== Task brief ==
Copy the records below word for word, beginning with the line that contains "The width and height of the screenshot is (257, 177)." and stopping after the line that contains "445x236 pixels. 383,81". Leave the pictures out of your copy.

== Supplied material ==
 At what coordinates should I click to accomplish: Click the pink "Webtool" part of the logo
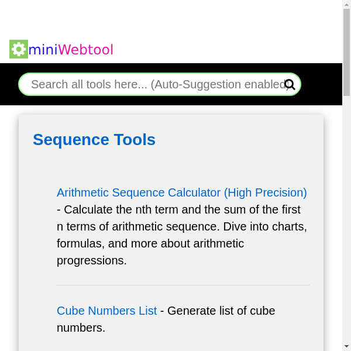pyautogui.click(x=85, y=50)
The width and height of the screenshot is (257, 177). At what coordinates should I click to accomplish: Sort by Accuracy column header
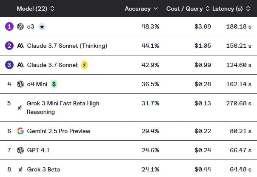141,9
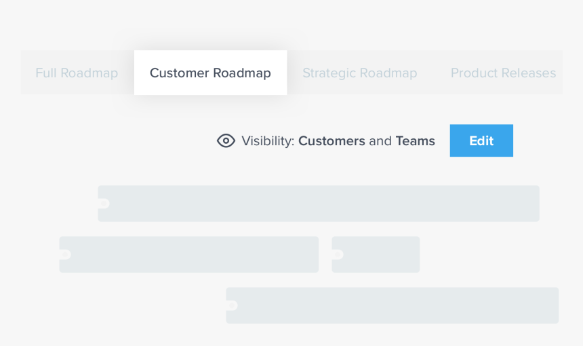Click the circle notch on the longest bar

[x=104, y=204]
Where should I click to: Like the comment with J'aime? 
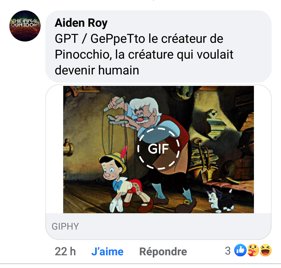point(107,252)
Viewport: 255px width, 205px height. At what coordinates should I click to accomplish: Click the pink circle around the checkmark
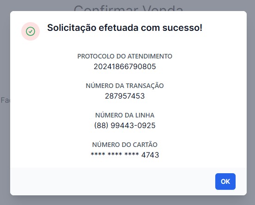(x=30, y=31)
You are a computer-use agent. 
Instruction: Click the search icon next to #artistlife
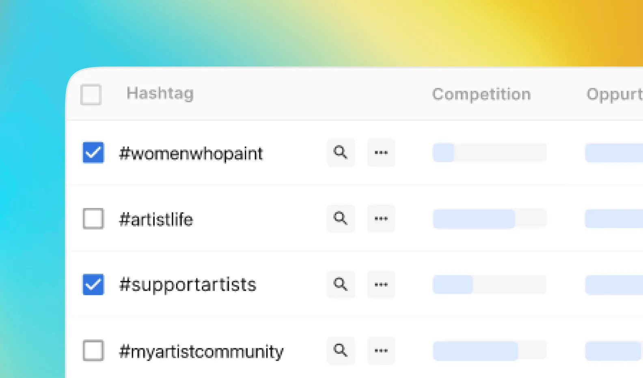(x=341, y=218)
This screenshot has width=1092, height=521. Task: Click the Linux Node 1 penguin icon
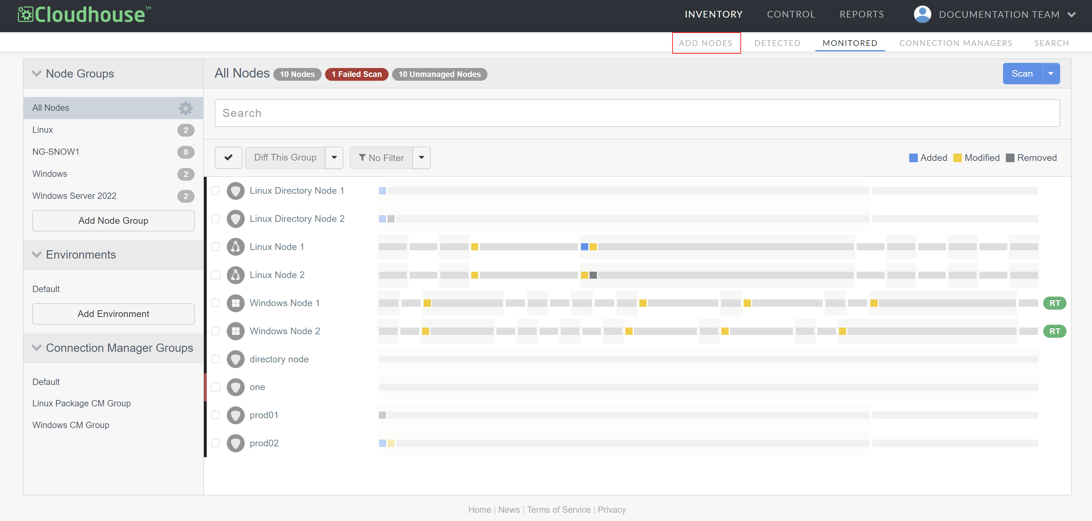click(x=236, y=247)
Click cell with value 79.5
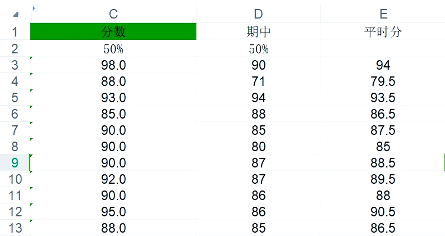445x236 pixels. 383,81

* * *

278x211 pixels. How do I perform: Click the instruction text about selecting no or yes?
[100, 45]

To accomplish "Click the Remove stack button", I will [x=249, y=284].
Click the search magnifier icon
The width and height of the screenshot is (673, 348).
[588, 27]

---

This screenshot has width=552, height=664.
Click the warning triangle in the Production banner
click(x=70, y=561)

== Worked answer ==
The width and height of the screenshot is (257, 177). At what coordinates should I click to accomplish: Sort by Accuracy column header
141,9
Click the circle notch on the longest bar

[x=104, y=204]
Where should I click to: Like the comment with J'aime? 
point(107,252)
Viewport: 255px width, 205px height. At what coordinates should I click to accomplish: Click the pink circle around the checkmark
(x=30, y=31)
You are a computer-use agent. 
Instruction: Click the search icon next to #artistlife
(x=341, y=218)
This screenshot has width=1092, height=521. Task: Click the Linux Node 1 penguin icon
click(x=236, y=247)
Click cell with value 79.5
445x236 pixels. 383,81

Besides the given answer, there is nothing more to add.